Ne varki; ehliyetsizlik hukuki nedeni yanında muris muvazaası hukuki nedenine dayalı olarak da iptal tescil isteğinde bulunulmuştur. Ancak mahkemece muris muvazaası hukuki nedeni üzerinde durulup sonuca gidilmiş değildir.
Bilindiği üzere, uygulamada ve öğretide "muris muvazaası" olarak tanımlanan muvazaa, niteliği itibariyle nispi (mevsuf-vasıflı) muvazaa türüdür. Söz konusu muvazaada miras bırakan gerçekten sözleşme yapmak ve tapulu taşınmazını devretmek istemektedir. Ancak mirasçısını miras hakkından yoksun bırakmak için esas amacını gizleyerek, gerçekte bağışlamak istediği tapulu taşınmazını, tapuda yaptığı resmi sözleşmede iradesini satış veya ölünceye kadar bakma sözleşmesi doğrultusunda açıklamak suretiyle devretmektedir.
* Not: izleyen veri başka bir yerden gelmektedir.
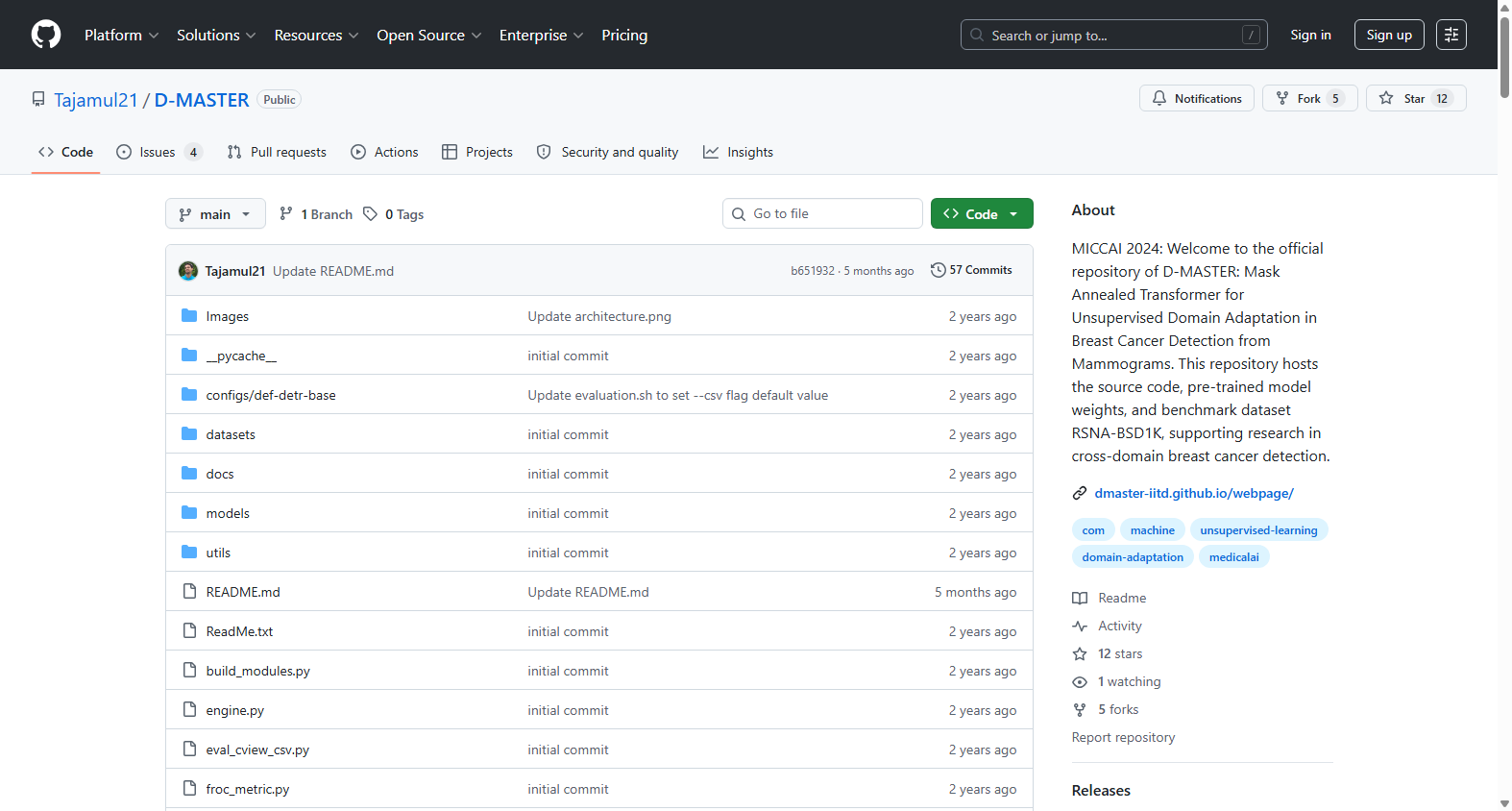Open the Pull requests tab
The width and height of the screenshot is (1512, 811).
(277, 152)
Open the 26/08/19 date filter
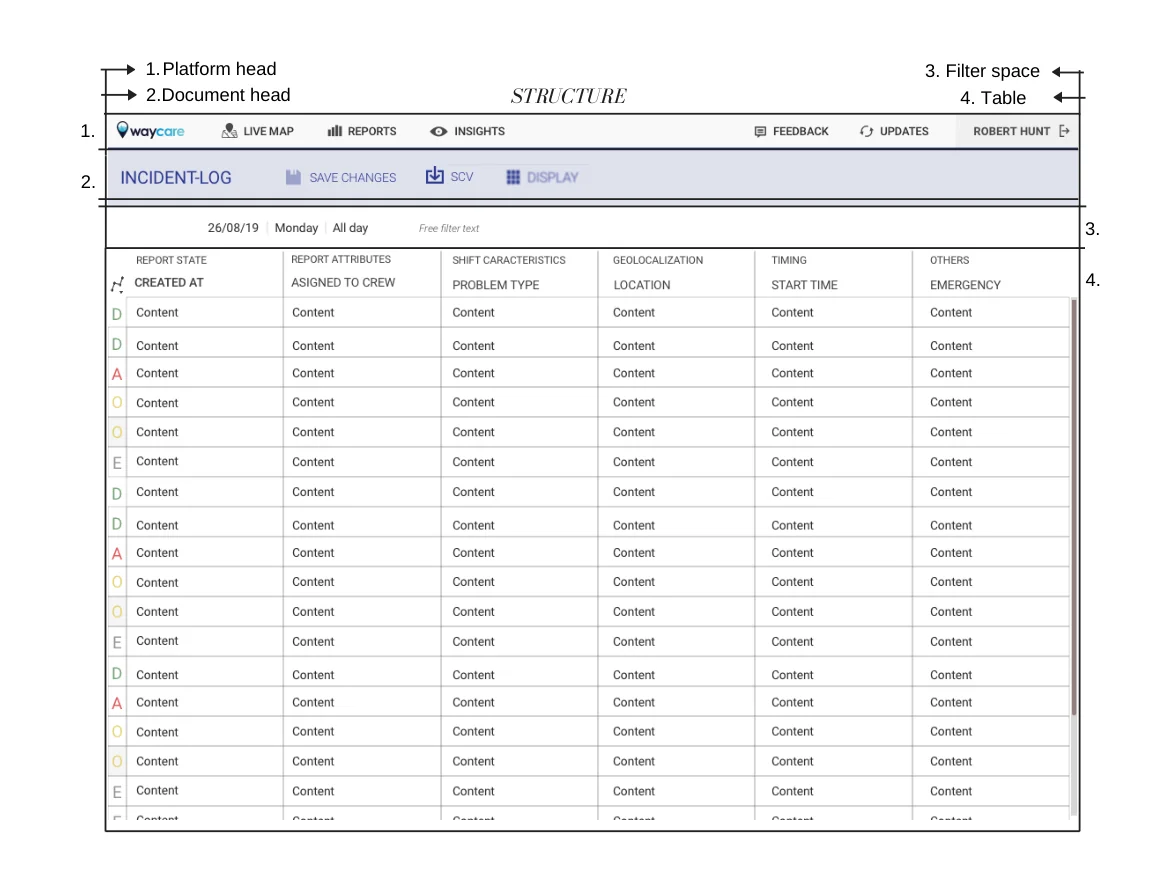 coord(233,228)
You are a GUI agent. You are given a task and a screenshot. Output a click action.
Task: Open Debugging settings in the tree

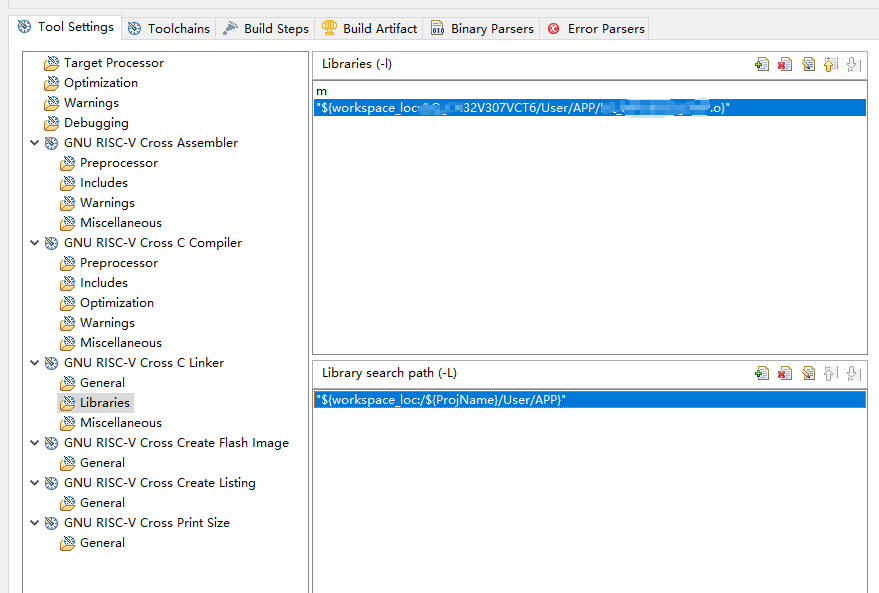pos(96,123)
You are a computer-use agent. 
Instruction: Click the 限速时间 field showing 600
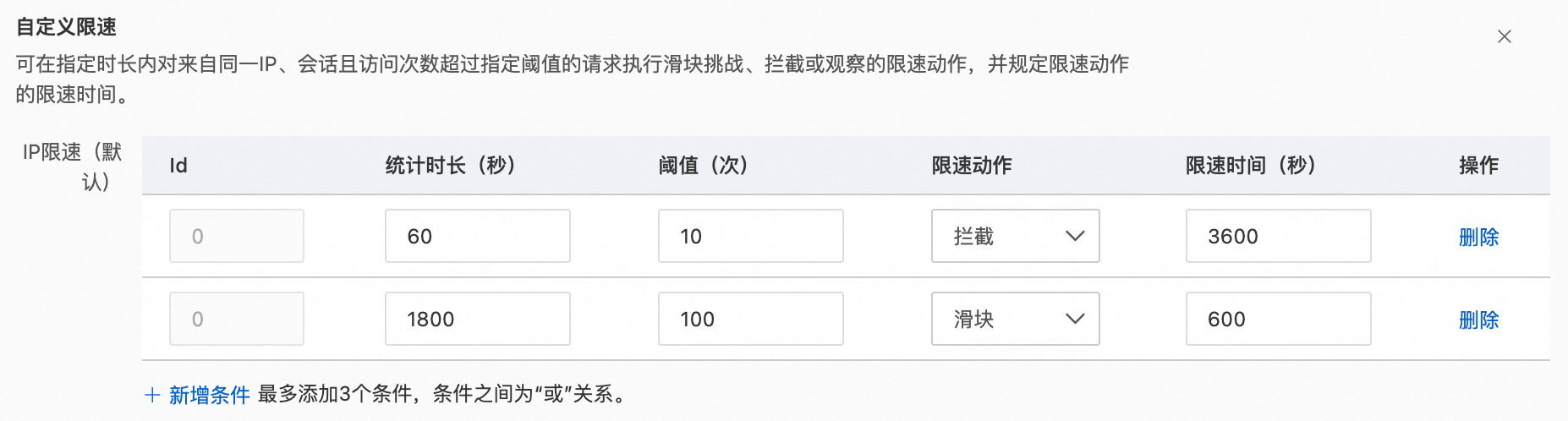(1277, 319)
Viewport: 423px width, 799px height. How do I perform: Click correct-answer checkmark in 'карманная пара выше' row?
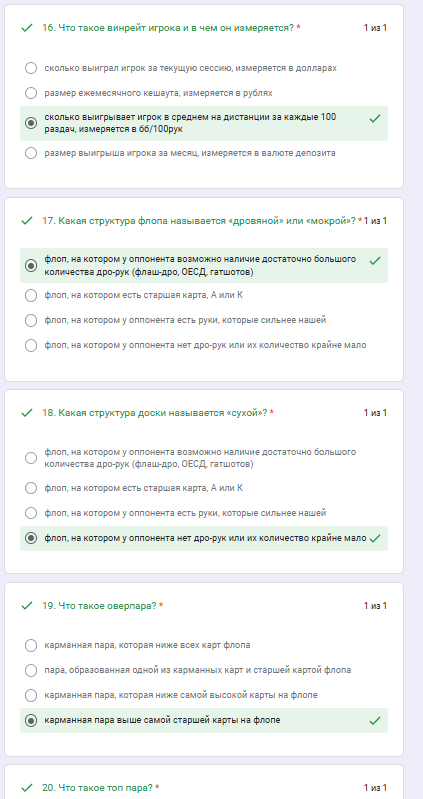[375, 721]
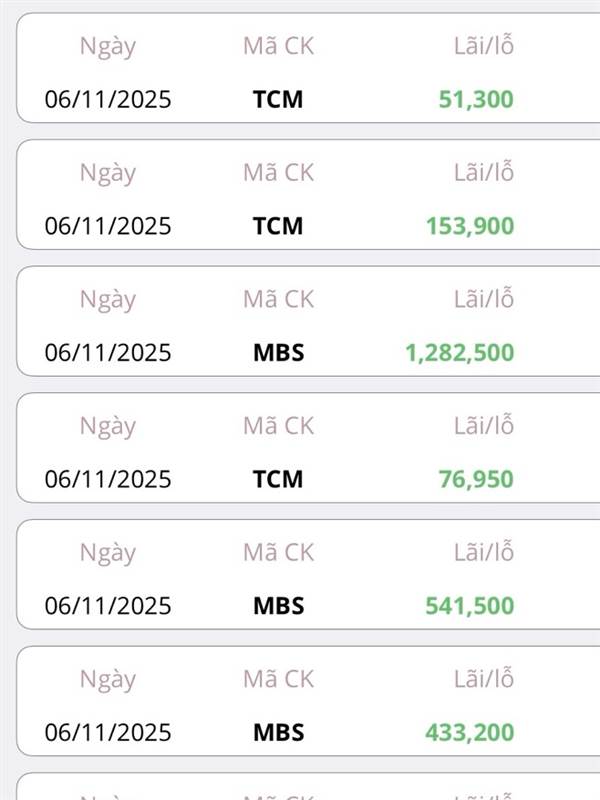The width and height of the screenshot is (600, 800).
Task: Select the 541,500 profit amount
Action: [x=468, y=606]
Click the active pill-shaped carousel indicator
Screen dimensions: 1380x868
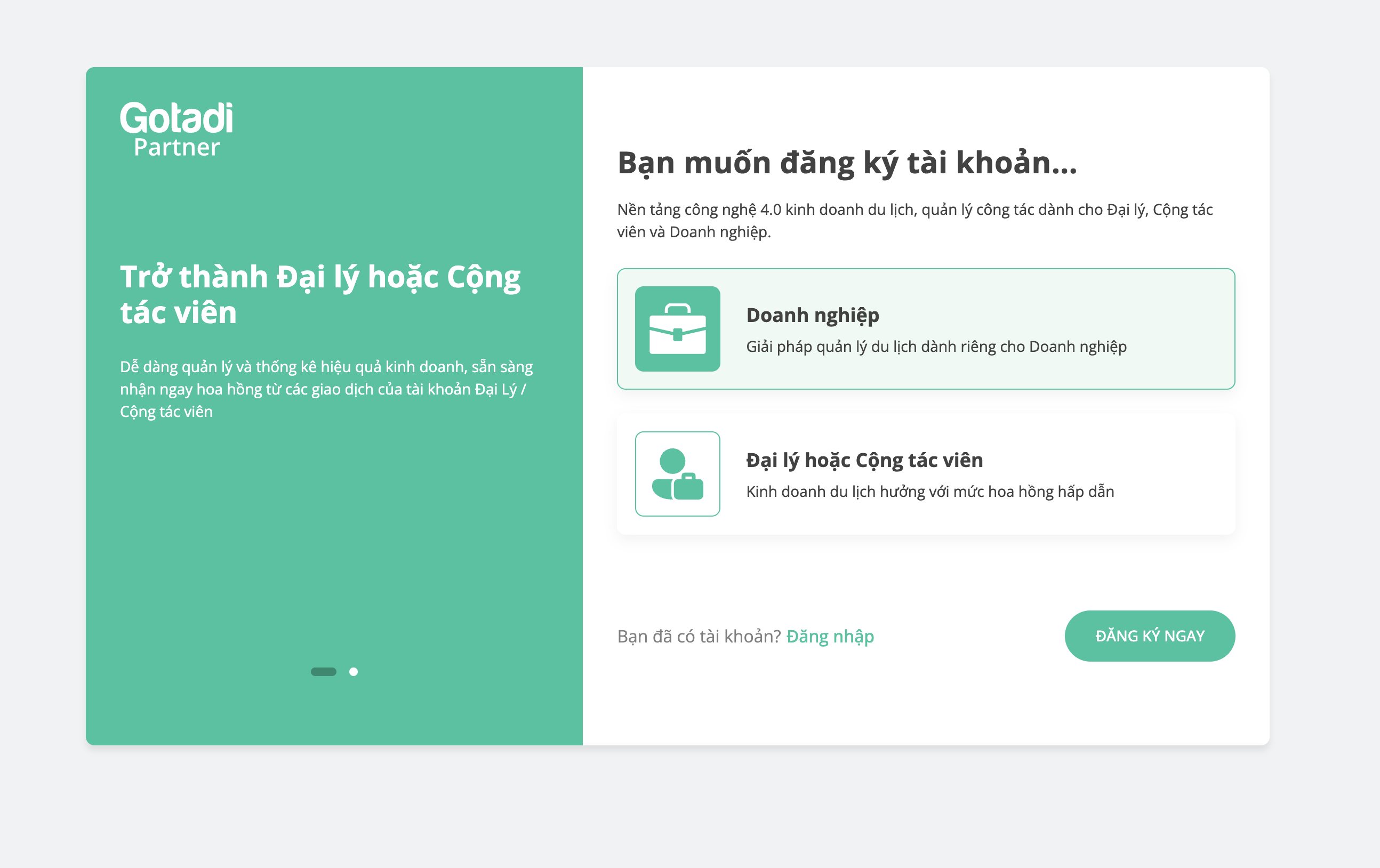pos(323,671)
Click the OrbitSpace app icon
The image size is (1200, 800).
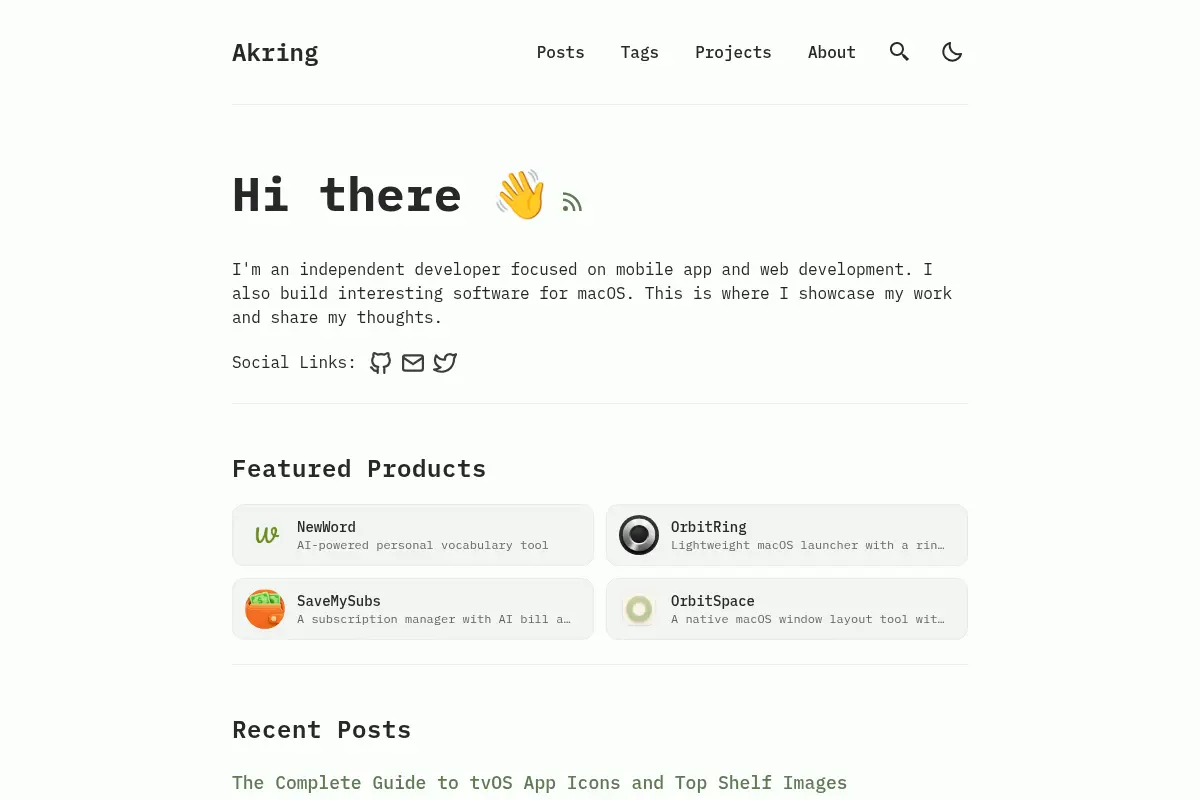click(639, 609)
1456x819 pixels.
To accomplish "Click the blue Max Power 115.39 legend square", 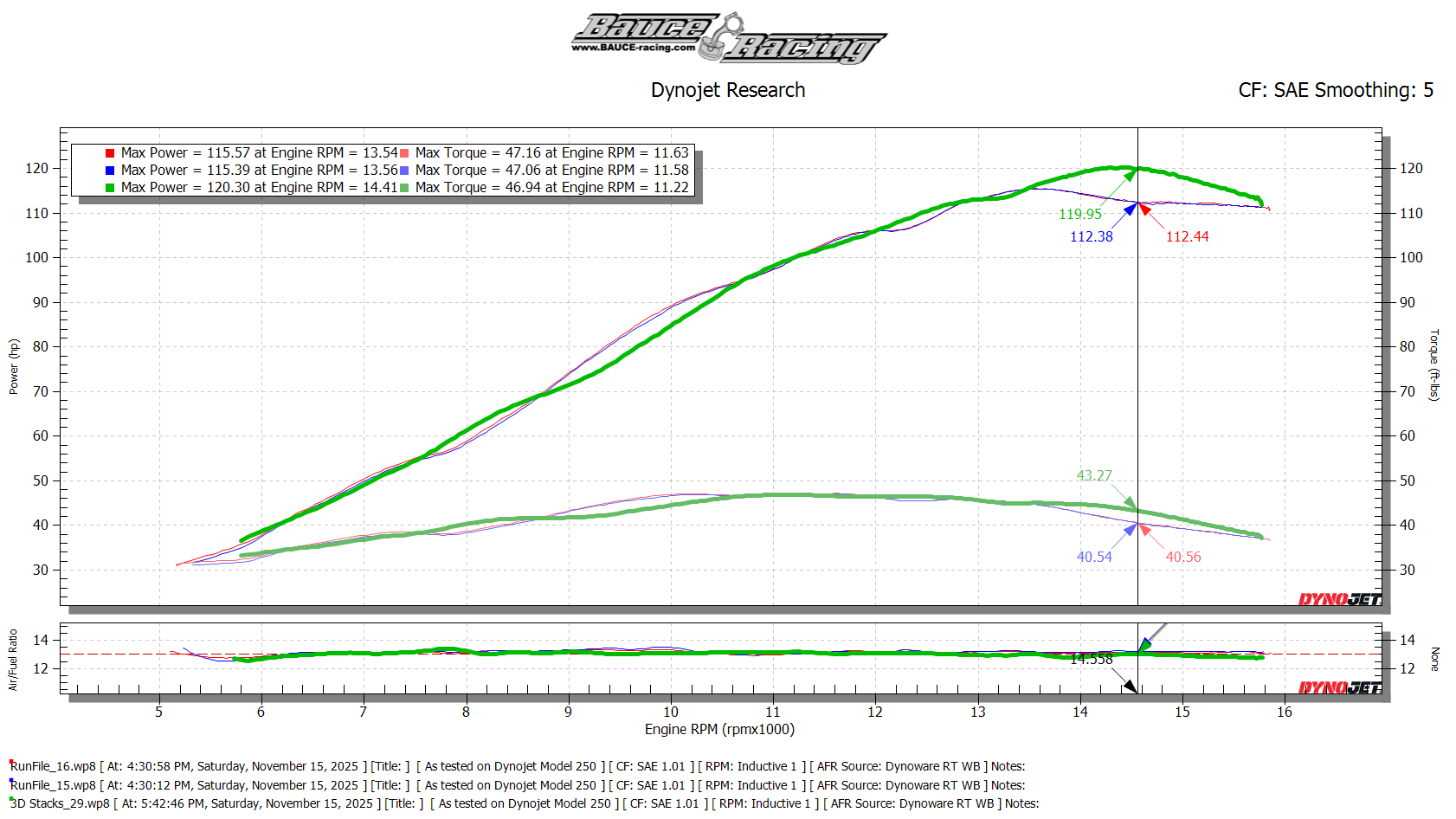I will pyautogui.click(x=110, y=171).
Bu durumda, yerleşmiş Yargıtay İçtihatlarında ve 1.4.1974 tarih 1/2 sayılı İçtihadı Birleştirme Kararında açıklandığı üzere görünürdeki sözleşme tarafların gerçek iradelerine uymadığından, gizli bağış sözleşmesi de Medeni Kanunun 706, Borçlar Kanunun 213 (Türk Borçlar Kanununun 237.) ve Tapu Kanunun 26. maddelerinde öngörülen şekil koşullarından yoksun bulunduğundan, saklı pay sahibi olsun veya olmasın miras hakkı çiğnenen tüm mirasçılar dava açarak resmi sözleşmenin muvazaa nedeni ile geçersizliğinin tespitini ve buna dayanılarak oluşturulan tapu kaydının iptalini isteyebilirler.
Hemen belirtmek gerekir ki; bu tür uyuşmazlıkların sağlıklı, adil ve doğru bir çözüme ulaştırılabilmesi, davalıya yapılan temlikin gerçek yönünün diğer bir söyleyişle miras bırakanın asıl irade ve amacının duraksamaya yer bırakmayacak biçimde ortaya çıkarılmasına bağlıdır. Bir iç sorun olan ve gizlenen gerçek irade ve amacın tespiti ve aydınlığa kavuşturulması genellikle zor olduğundan bu yöndeki delillerin eksiksiz toplanılması yanında birlikte ve doğru şekilde değerlendirilmesi de büyük önem taşınmaktadır. Bunun için de ülke ve yörenin gelenek ve görenekleri, toplumsal eğilimleri, olayların olağan akışı,miras bırakanın sözleşmeyi yapmakta haklı ve makul bir nedeninin bulunup bulunmadığı,davalı yanın alış gücünün olup olmadığı, satış bedeli ile sözleşme tarihindeki gerçek değer arasındaki fark, taraflar ile miras bırakan arasındaki beşeri ilişki gibi olgulardan yararlanılmasında zorunluluk vardır.
Öte yandan miras bırakan, sağlığında hak dengesini gözeten kabul edilebilir ölçüde ve tüm mirasçıları kapsar biçimde bir paylaştırma yapmışsa, mal kaçırmak kastından söz edilmeyeceğinden olayda 1.4.1974 tarih 1/2 sayılı Yargıtay İçtihadı Birleştirme Kararının uygulanamayacağı da kuşkusuzdur.
Hal böyle oluncu muris muvazaası yönünden yukarıda değinilen ilkeler uyarınca inceleme ve araştırma yapılması, gerektiğinde tanıkların yeniden dinlenmesi ve sonucuna uygun bir karar verilmesi gerekirken eksik inceleme ile yetinilerek yazılı şekilde karar verilmesi isabetsizdir.
Davalılar vekilinin yerinde bulunan temyiz itirazlarının kabulü ile, hükmün (6100 sayılı Yasanın geçici 3.maddesi yollaması ile) 1086 sayılı HUMK"nin 428. maddesi gereğince BOZULMASINA, alınan peşin harcın temyiz edene geri verilmesine, 27/04/2021 tarihinde oybirliğiyle karar verildi.